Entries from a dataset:
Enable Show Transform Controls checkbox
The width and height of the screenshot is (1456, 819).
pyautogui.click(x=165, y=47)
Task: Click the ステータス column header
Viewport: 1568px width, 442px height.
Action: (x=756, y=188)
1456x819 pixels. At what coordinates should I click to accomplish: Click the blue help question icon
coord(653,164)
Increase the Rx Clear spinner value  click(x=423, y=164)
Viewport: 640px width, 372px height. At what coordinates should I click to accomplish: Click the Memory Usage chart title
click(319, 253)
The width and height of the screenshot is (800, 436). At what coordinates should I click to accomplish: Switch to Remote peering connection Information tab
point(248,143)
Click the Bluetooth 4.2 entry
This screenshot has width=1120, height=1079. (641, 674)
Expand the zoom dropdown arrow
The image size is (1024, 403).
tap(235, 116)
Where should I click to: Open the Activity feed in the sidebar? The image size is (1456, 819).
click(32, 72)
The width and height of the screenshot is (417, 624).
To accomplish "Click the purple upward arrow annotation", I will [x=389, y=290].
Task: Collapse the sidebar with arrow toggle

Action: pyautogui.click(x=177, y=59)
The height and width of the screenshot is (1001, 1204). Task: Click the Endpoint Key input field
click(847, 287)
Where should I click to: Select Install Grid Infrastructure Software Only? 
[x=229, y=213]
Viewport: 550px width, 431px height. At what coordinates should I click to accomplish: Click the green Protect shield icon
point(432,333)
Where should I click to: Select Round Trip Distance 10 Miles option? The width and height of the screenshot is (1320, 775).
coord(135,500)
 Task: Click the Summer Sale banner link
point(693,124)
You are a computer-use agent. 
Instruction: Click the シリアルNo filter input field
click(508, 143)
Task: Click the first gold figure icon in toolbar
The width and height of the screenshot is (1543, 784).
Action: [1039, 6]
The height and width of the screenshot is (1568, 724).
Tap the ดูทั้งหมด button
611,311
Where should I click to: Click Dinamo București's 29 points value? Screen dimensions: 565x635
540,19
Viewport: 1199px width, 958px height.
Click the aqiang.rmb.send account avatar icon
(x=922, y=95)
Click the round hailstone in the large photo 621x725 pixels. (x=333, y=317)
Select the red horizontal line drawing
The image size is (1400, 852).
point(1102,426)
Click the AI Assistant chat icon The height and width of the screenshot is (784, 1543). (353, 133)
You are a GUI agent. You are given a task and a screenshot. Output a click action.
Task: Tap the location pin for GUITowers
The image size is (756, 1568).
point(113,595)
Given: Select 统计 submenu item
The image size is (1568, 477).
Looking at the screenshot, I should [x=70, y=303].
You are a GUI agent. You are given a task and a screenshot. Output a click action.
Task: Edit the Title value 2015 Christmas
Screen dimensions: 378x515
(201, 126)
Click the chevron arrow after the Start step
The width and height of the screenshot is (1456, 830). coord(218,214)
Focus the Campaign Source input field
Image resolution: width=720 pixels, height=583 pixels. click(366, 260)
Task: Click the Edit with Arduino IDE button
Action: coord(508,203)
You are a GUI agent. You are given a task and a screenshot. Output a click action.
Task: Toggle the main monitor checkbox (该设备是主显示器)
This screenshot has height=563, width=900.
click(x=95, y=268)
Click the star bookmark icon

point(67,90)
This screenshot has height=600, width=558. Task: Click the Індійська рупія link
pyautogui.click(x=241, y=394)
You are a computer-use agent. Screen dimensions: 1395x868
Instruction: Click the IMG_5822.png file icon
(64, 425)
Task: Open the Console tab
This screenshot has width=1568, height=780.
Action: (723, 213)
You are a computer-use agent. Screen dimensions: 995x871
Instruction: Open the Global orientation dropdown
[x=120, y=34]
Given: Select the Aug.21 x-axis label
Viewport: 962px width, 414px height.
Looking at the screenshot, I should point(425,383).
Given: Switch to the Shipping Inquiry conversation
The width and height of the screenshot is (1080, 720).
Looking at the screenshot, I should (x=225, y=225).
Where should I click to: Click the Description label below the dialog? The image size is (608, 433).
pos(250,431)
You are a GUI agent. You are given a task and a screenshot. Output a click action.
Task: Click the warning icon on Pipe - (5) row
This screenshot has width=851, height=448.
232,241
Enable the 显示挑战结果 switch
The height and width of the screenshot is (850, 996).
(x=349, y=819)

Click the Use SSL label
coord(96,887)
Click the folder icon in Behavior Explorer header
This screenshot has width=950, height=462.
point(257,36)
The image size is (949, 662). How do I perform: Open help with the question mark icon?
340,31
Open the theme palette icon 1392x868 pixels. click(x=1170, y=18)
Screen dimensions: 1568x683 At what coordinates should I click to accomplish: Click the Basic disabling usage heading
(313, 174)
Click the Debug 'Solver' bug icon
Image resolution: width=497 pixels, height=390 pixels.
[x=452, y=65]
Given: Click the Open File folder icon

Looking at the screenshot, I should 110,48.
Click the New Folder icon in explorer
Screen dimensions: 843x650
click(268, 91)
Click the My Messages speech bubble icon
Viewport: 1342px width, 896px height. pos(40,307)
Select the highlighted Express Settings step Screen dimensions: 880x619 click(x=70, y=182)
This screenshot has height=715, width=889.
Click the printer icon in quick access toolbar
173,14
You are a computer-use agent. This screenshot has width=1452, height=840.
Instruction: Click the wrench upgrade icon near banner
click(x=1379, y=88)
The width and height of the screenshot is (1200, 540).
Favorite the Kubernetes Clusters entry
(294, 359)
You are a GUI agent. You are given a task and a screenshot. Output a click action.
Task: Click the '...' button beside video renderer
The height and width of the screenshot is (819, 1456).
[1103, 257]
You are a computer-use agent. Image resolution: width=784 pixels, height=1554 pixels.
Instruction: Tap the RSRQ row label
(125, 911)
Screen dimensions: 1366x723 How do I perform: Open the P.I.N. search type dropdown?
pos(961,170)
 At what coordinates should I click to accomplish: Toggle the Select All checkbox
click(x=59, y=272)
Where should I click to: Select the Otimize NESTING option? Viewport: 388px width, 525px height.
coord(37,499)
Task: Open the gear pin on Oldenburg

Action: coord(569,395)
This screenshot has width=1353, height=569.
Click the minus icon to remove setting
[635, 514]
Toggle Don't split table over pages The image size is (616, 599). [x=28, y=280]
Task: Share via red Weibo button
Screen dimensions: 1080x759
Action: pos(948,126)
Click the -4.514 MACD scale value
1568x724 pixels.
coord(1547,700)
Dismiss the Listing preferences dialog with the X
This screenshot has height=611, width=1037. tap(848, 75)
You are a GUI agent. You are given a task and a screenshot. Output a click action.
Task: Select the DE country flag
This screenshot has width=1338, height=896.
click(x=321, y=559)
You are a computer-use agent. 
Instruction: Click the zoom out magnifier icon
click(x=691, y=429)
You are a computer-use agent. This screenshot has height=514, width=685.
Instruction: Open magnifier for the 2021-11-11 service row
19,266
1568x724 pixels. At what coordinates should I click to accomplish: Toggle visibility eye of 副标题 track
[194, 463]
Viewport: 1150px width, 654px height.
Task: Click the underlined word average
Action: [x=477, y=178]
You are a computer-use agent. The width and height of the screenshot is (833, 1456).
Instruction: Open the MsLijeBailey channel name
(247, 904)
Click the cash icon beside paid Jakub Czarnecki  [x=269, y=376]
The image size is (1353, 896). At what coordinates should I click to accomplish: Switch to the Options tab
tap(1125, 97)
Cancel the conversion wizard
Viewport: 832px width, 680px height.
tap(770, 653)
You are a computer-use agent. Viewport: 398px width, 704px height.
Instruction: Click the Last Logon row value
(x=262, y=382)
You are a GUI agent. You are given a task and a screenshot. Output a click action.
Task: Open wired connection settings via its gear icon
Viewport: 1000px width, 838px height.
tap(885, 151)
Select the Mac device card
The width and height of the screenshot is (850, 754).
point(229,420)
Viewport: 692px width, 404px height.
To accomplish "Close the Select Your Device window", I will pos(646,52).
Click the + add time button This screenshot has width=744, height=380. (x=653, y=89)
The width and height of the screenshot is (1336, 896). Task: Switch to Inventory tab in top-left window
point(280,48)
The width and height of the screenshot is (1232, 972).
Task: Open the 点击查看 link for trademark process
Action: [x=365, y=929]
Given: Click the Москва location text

Problem details
Reproduce everything from the start of the records down to the line containing "click(508, 143)", swapping "sidebar" for "side panel" and leaving all else unchanged.

Task result
Enable Show Transform Controls checkbox
The width and height of the screenshot is (1456, 819).
pyautogui.click(x=165, y=47)
Task: Click the ステータス column header
Viewport: 1568px width, 442px height.
Action: (x=756, y=188)
1456x819 pixels. At what coordinates should I click to accomplish: Click the blue help question icon
coord(653,164)
Increase the Rx Clear spinner value  click(x=423, y=164)
Viewport: 640px width, 372px height. At what coordinates should I click to accomplish: Click the Memory Usage chart title
click(319, 253)
The width and height of the screenshot is (800, 436). At what coordinates should I click to accomplish: Switch to Remote peering connection Information tab
point(248,143)
Click the Bluetooth 4.2 entry
This screenshot has width=1120, height=1079. (641, 674)
Expand the zoom dropdown arrow
The image size is (1024, 403).
tap(235, 116)
Where should I click to: Open the Activity feed in the side panel? The image size is (1456, 819).
click(32, 72)
The width and height of the screenshot is (417, 624).
To accomplish "Click the purple upward arrow annotation", I will [x=389, y=290].
Task: Collapse the side panel with arrow toggle

Action: pyautogui.click(x=177, y=59)
The height and width of the screenshot is (1001, 1204). Task: Click the Endpoint Key input field
click(847, 287)
Where should I click to: Select Install Grid Infrastructure Software Only? 
[x=229, y=213]
Viewport: 550px width, 431px height. At what coordinates should I click to accomplish: Click the green Protect shield icon
point(432,333)
Where should I click to: Select Round Trip Distance 10 Miles option? The width and height of the screenshot is (1320, 775).
coord(135,500)
 Task: Click the Summer Sale banner link
point(693,124)
You are a computer-use agent. 
Instruction: Click the シリアルNo filter input field
click(508, 143)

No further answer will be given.